Southeast Asia Deals: Singapore Secures Three of Five
Out of the top five South-east Asia deals struck for private equity and venture capital, Singapore has successfully managed to secure three deals in the region in the first quarter. It’s considerably a notable achievement since the global pandemic has led to a slower economic activity across the world.
The multinational professional services firm, Ernst & Young Global Limited Liability Partnership stated that there have been 141 similar deals in the region in the first three months of this year. The deals altogether had a worth of US$1.4 billion (S$1.95 billion). When compared to the previous year’s list, it was 65 percent lower in value and 9 percent down in deal numbers. Meanwhile, the resale of acquired assets remained largely muted.
Despite the existing market challenges, EY’s M&A and private equity leader for Asean region, Luke Pais is hopeful that the investment activity will likely be increased by the last quarter of this year. The experts believe that the second quarter will relatively be a slow period.
Out of three South-east Asia deals, the biggest first-quarter deal in the region was that of US$706 million investment, made in the Singapore-based ride-hailing software company Grab Holdings by Krungsri Finnovate and MUFG Innovation Partners.
The remaining two deals secured by Singapore were that of US$75 and US$37 million investment in eCommerce company ShopBack and in solar energy firm Sunseap Group by separate consortiums respectively. Both were included by a Singaporean holding company Temasek Holdings. There is a high possibility that South-east Asia deals will help Singapore to recover from the losses incurred during COVID-19 lockdowns.

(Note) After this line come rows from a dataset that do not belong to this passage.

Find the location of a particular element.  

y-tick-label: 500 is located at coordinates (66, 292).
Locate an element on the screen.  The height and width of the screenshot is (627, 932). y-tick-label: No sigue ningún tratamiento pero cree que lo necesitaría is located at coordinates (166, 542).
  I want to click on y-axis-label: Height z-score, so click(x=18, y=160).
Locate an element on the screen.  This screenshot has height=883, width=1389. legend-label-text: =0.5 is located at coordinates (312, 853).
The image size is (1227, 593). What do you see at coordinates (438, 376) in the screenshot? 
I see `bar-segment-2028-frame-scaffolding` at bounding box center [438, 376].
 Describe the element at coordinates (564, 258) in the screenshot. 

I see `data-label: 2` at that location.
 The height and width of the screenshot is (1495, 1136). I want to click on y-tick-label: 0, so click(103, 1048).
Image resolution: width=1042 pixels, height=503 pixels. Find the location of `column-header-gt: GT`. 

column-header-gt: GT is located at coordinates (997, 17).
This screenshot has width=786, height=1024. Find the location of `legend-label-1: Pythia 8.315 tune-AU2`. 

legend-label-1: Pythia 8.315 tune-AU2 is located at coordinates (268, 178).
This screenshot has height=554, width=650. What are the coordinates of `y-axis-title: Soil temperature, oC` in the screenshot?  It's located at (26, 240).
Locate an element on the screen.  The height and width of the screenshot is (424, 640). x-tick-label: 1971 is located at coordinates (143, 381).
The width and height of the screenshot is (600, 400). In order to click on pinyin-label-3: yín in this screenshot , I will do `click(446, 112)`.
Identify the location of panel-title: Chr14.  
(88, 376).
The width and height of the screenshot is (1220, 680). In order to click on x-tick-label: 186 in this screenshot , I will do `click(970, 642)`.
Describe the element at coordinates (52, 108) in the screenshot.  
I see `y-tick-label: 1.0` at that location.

In the recent months, the private equity funds have majorly focused on dealing with issues such as liquidity, protecting their staff, accessing incentives etc. They are also making arrangements so that the running businesses have both the support and the resources amid the pandemic-induced crisis.
The focus is shifted to assessing new opportunities. Speaking in the same context, Pais said, “There is a high level of liquidity with the funds and as economies emerge from lockdown, corporates and entrepreneurs will need capital solutions.”
Now that the Singapore has successfully secured three of the five South-east Asia deals, the EY firm expects that the sectors of structured finance, public to private, capital recycling, non-core divestments, and sector and segment consolidation would see some sort of activity. The regular investments and range of business-supporting measures would soon mitigate the COVID-19 blow on the economy.